[This series is part of Section Four, Ethics and the Third Person. An index with links to all parts of the work as they are posted can be found [url=https://forum.evangelicaluniversalist.com/t/sword-to-the-heart-ethics-and-the-third-person/1335/1]here.]
[This series starts Chapter 41, “The Consequences of Sin”.]
In the previous chapter, I began to discuss the concept of evil–not in the abstract, nor for potential special-cases (such as particular individuals who may honestly not recognize any responsibility they have to actual reality)–but in the most concrete and personal way I could find.
I began examining the concept of evil, by examining myself.

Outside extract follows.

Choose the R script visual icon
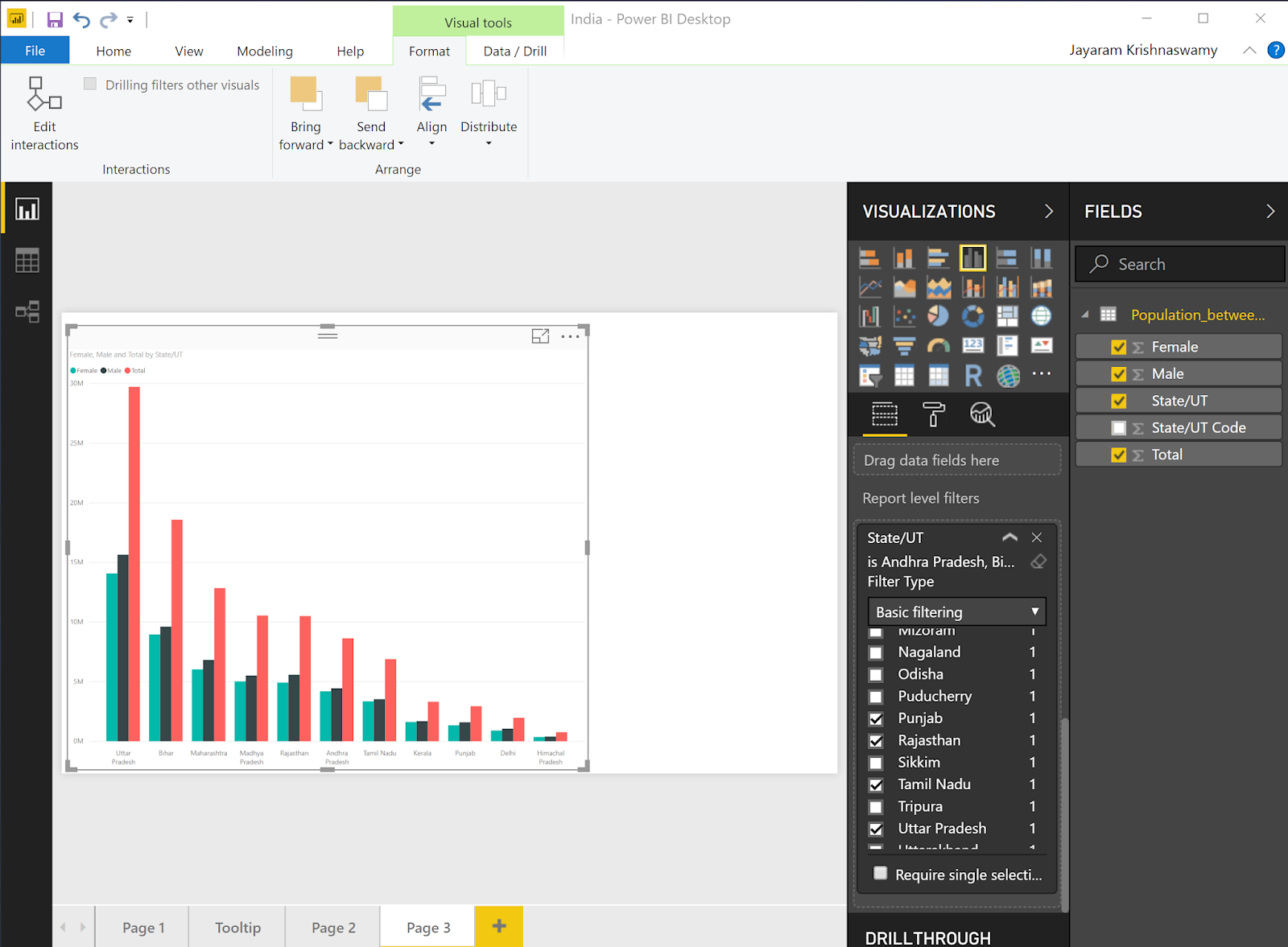Image resolution: width=1288 pixels, height=947 pixels. point(973,375)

The person who thinks ethics are something we humans have created, says that good and evil are what we personally define them to be. I have noticed that such a person rarely, if ever, admits, “What I have done is evil”. Usually, the gist of this sort of person is that we define ‘good’ as whatever we ourselves want to do, and ‘evil’ as whatever someone else wants to do (or wants us to do) that threatens our desires. Or he may perhaps say, “Very well, I agree that what I have done is ‘evil’, taking the average of human opinion into account. Nevertheless, it is what I wanted to do. I may be sorry I got caught, but if I could do it without getting caught (and especially punished) I would. I don’t consider it to be something I should not have been doing.”

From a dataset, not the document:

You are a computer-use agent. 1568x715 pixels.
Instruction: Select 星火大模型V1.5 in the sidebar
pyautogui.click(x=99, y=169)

(A more objectivistic secular ethicist wouldn’t go this route, I think, but would recognize instead that the violation of coherently fulfilling interpersonal relationships would be objectively evil in some sense–including when they themselves do it. I discussed this, including with important critiques, back in Chapter 36.)

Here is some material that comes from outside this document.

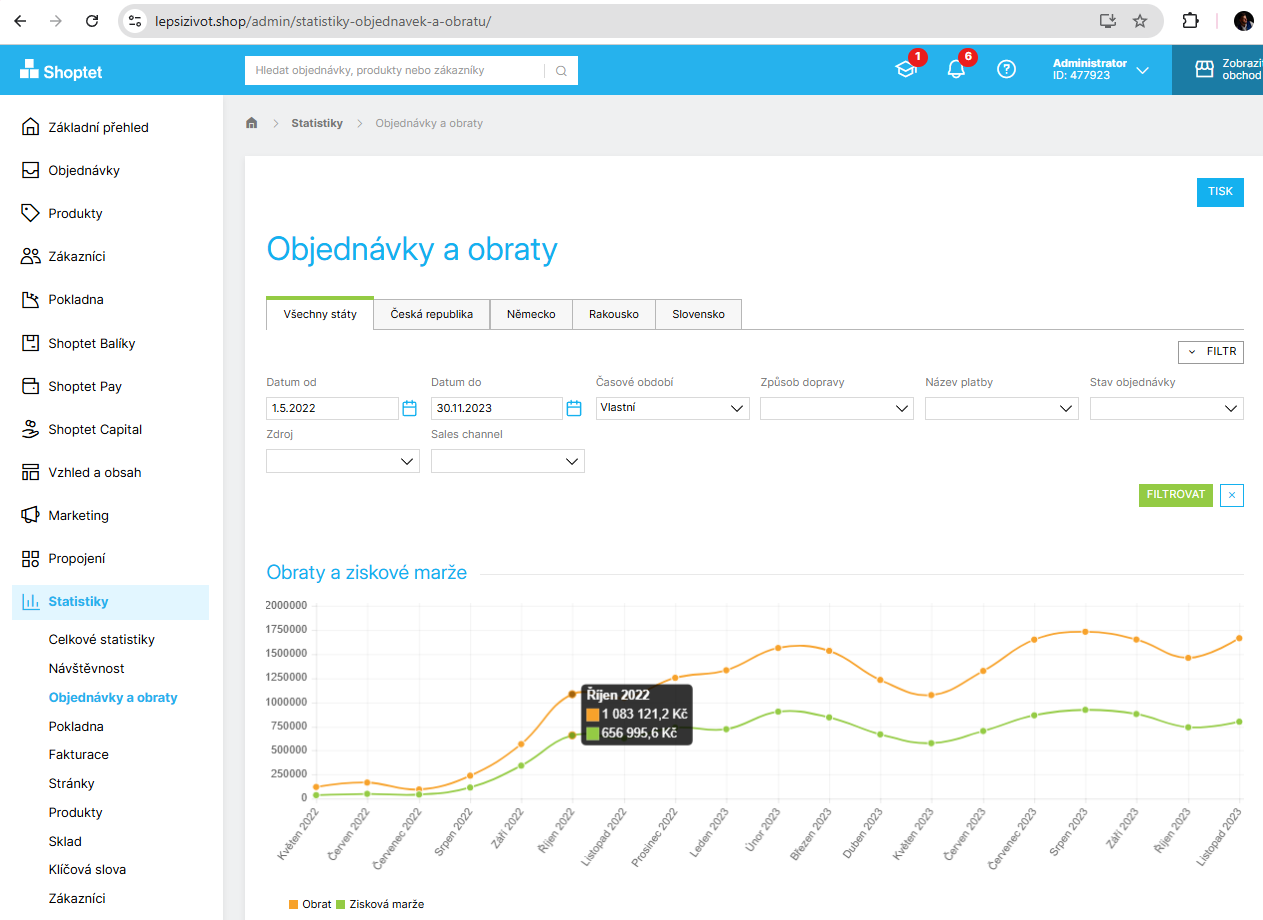
Task: Expand the Způsob dopravy dropdown
Action: 837,408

On the other hand, the person who thinks ethics are our irrational responses to our environments (natural, social, whatever), will say that our understanding of what is ‘evil’ is merely an irrational response that we happen to be suffering at the moment–qualitatively similar to having a headache. Such a person may find herself saying, “What I have done is evil”; but (if she sticks to her theory) she will probably eventually tell herself, “All that happened was that I reacted to the herd instinct, or to the parental instinct, or something of that sort.” She will probably figure that if she can get a good night’s rest, the feeling (being only a ‘feeling’) that she has done something wrong will go away by morning; and if not, then she may need to see a doctor.